Damn, nobody warned us about the other side of this equation. Even all the justification that I've heard from others haven't made this feel right. Like, for instance, the fact that our chickens are one of the most spoiled beings on the planet and in fact run our dogs out of the yard on occasion. The have a huge yard, all the food and cool clean water and, as Michael Pollan would put it, the opportunity to life out their full chicken-ness. I think it's easier to hunt and kill an animal that didn't exist side-by-side with you for several years. And to think that I scoffed at the craigslist add looking for a home for hens whose best laying days were behind them...a "no-kill" home, that is.

Vegetarianism is looking better and better.

Saturday, March 5, 2011

Suburban Homestead Expansion

The old suburban homestead is expanding, hopefully not to suffer too many growing pangs, or copyright infringements as nobody I know has sought ownership of the words "suburban homestead" as the Dervaes Institute has over the words "Urban Homestead" (see Electronic Frontier Foundation's fight against the co-opting of this all too common phrase @

Our little plot of land is richer by 12 baby chicks that now include 4 Cuckoo Marans, prized for their dark chocolate colored eggs.
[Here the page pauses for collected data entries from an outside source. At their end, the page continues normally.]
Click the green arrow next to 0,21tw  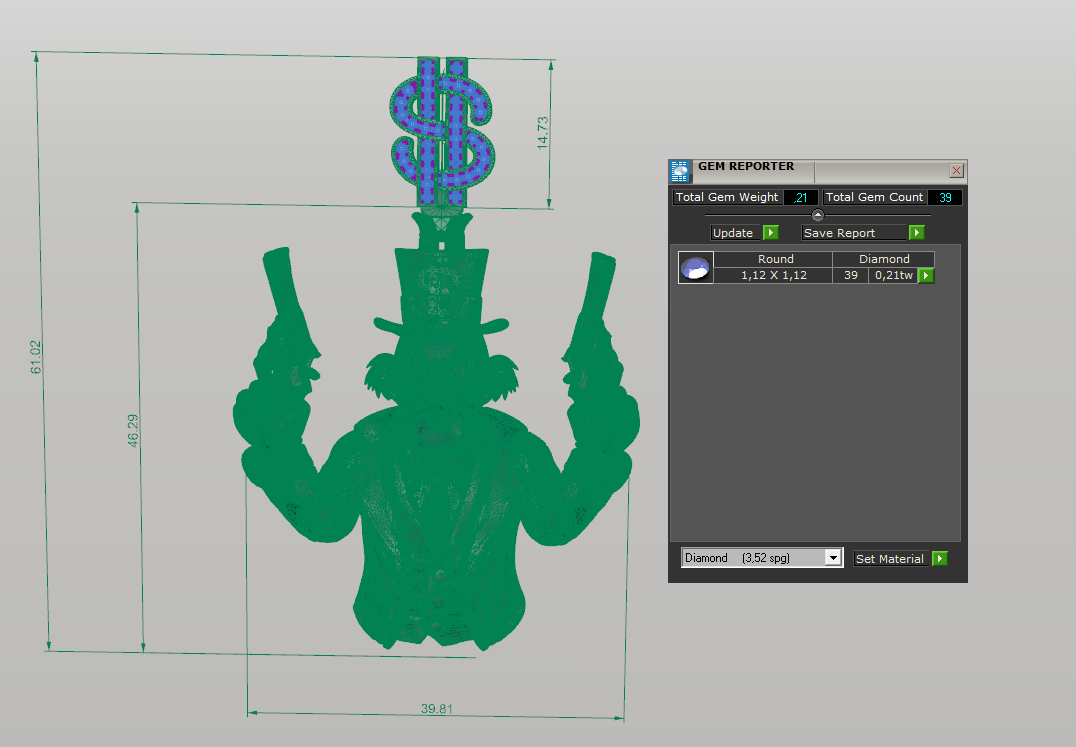pos(926,275)
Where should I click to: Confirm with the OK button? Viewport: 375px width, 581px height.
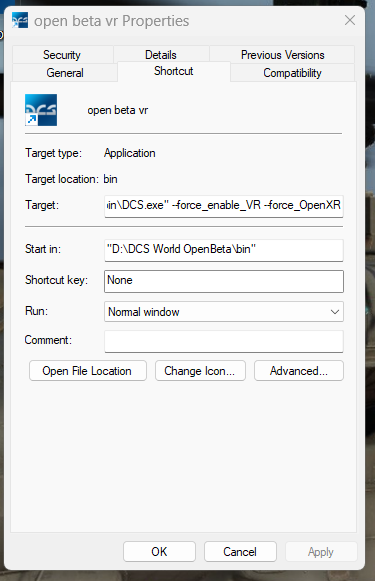[x=159, y=551]
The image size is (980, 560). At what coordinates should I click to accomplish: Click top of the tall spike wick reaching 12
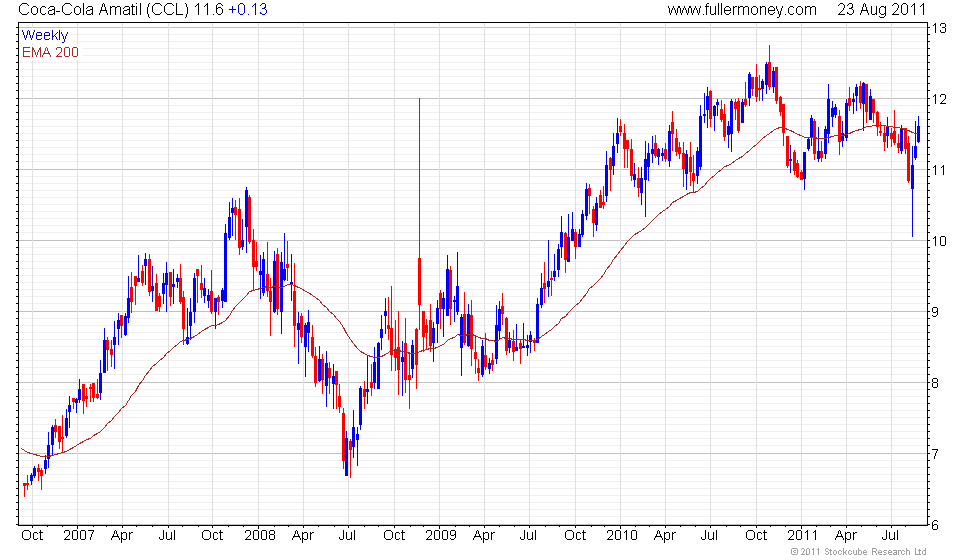[x=419, y=100]
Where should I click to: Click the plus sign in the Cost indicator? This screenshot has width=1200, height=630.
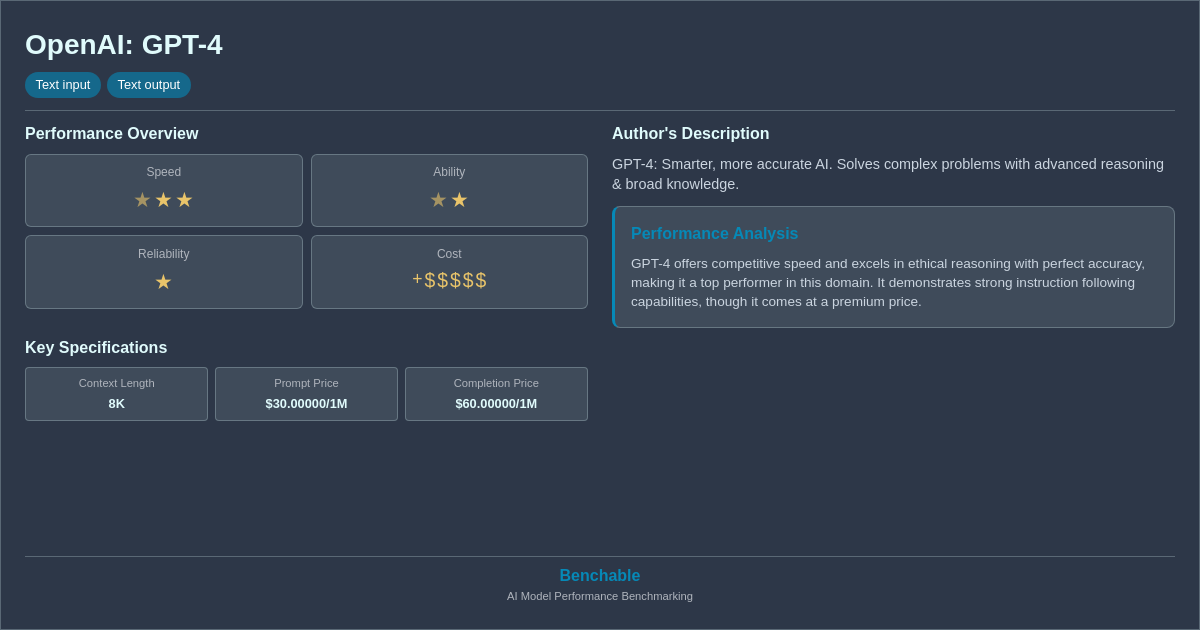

I'd like to have some Black Copper Marans, but they are rare and that's for another chick season. Meanwhile new coop construction is taking place on the south 40 to house the new additions as we're not ready to cull any of our current flock.

We've also just adopted two kids, baby Nigerian Dwarf kids that is... they will someday supply us with milk. They are still with mom and won't come home for 8-10 weeks which will give us time to concoct some sort of shelter for them as well.  We visited them today and were charmed by their playful antics as they climbed up on everything in sight, including one of the mother goats,  jumping off and kicking up their heels with a carefree exuberance. They are the picture of bliss.

Meanwhile, the rare sight of snow last Friday delighted us, particularly since it neither lasted all that long nor posed a transportation hazard. It was the celebration of bringing home our last set of chicks. It is spring which means everything is popping, and there is much to do...if only the weather would cooperate.